* _Activity_
Pictures stay out. Everything else in the entries is copied exactly.

'''

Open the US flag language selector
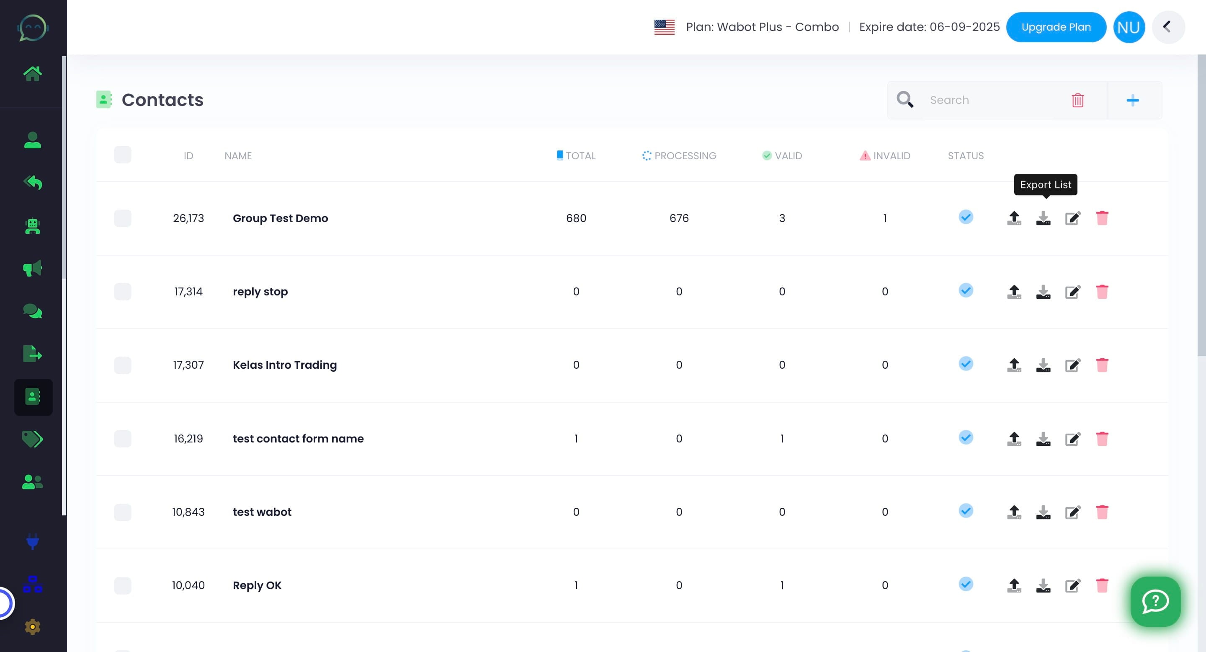1206x652 pixels. [x=664, y=27]
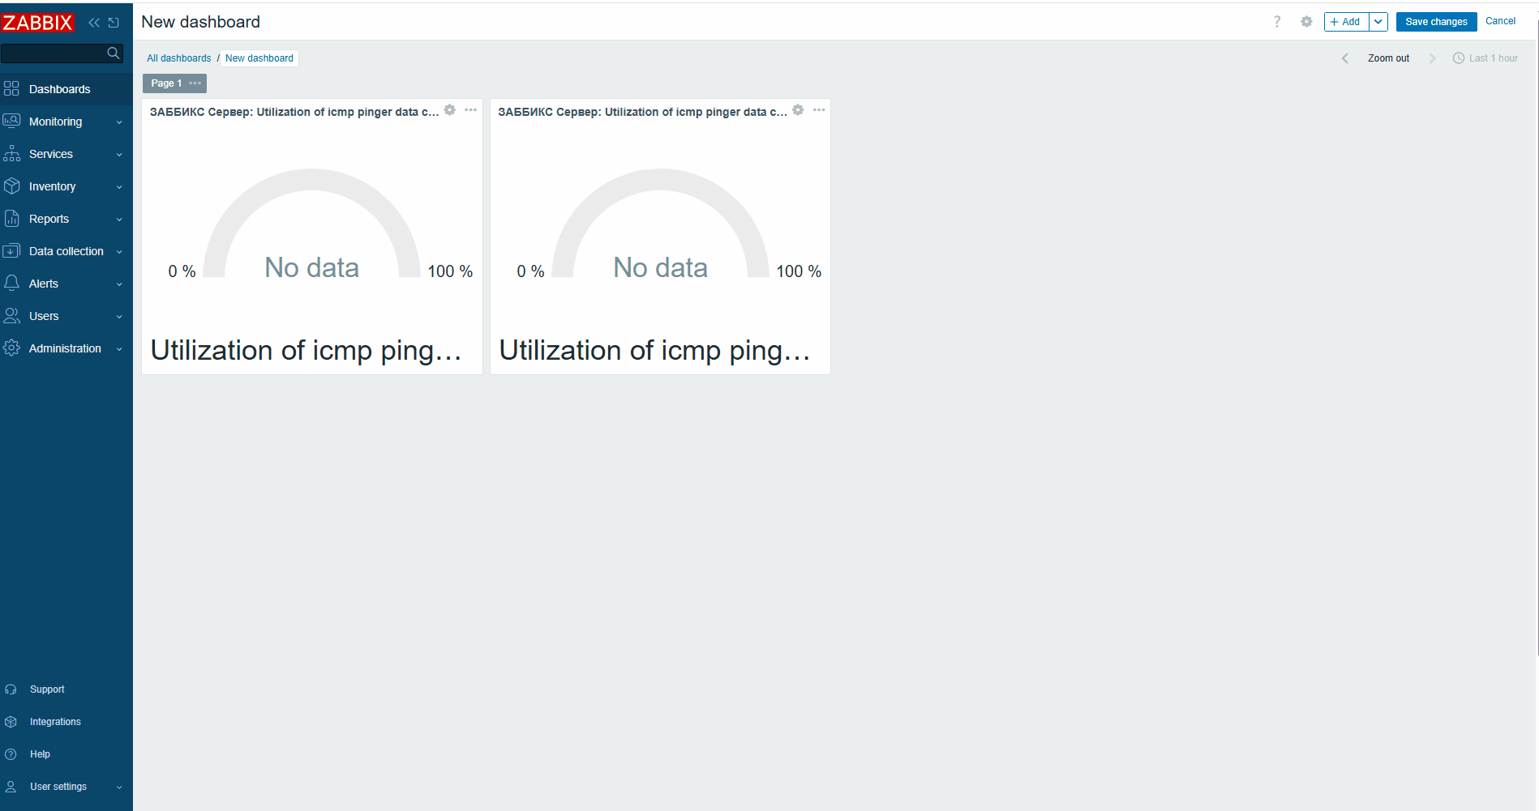Click Zoom out time control
The width and height of the screenshot is (1539, 811).
(1388, 58)
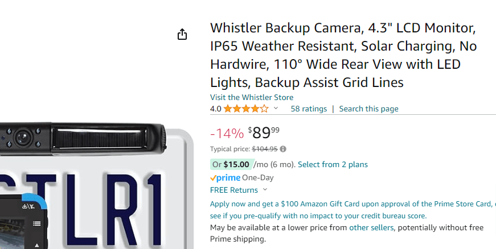Click the star rating icons
Screen dimensions: 496x249
point(246,109)
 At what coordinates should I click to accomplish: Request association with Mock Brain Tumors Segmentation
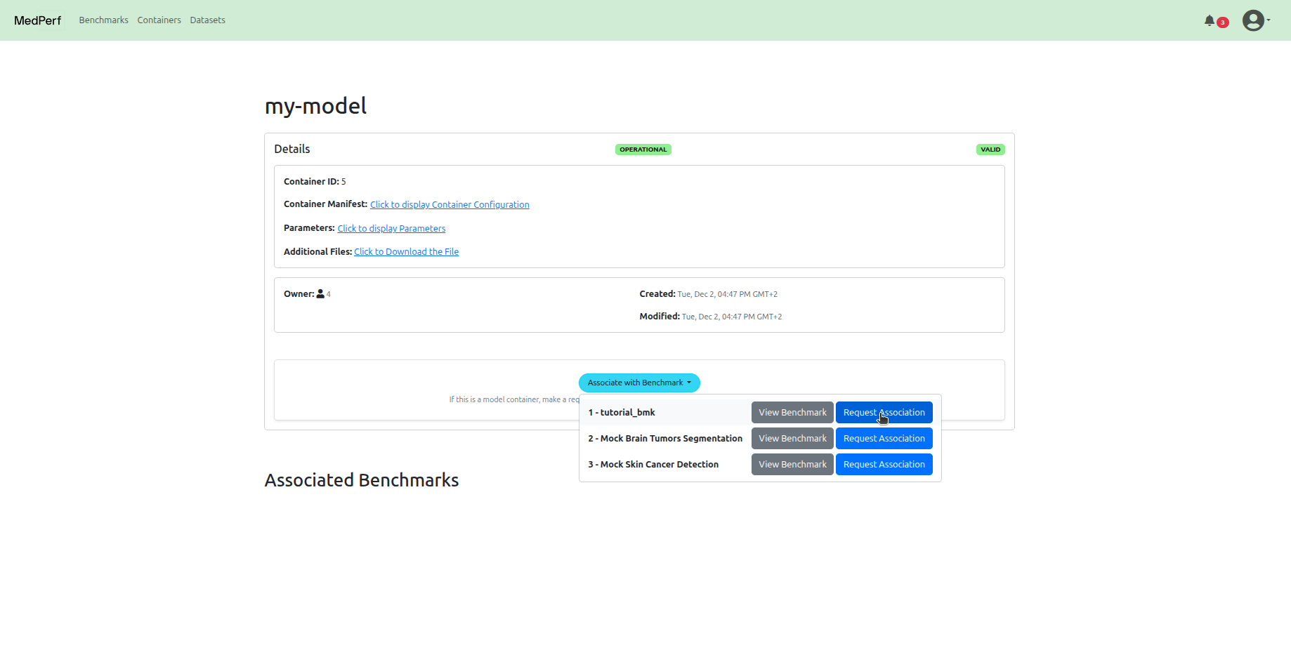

'''

* _Task answer_
Open the US flag language selector
1206x652 pixels. [x=664, y=27]
Click Zoom out time control
The width and height of the screenshot is (1539, 811).
(1388, 58)
Click the star rating icons
Screen dimensions: 496x249
point(246,109)
 At what coordinates should I click to accomplish: Request association with Mock Brain Tumors Segmentation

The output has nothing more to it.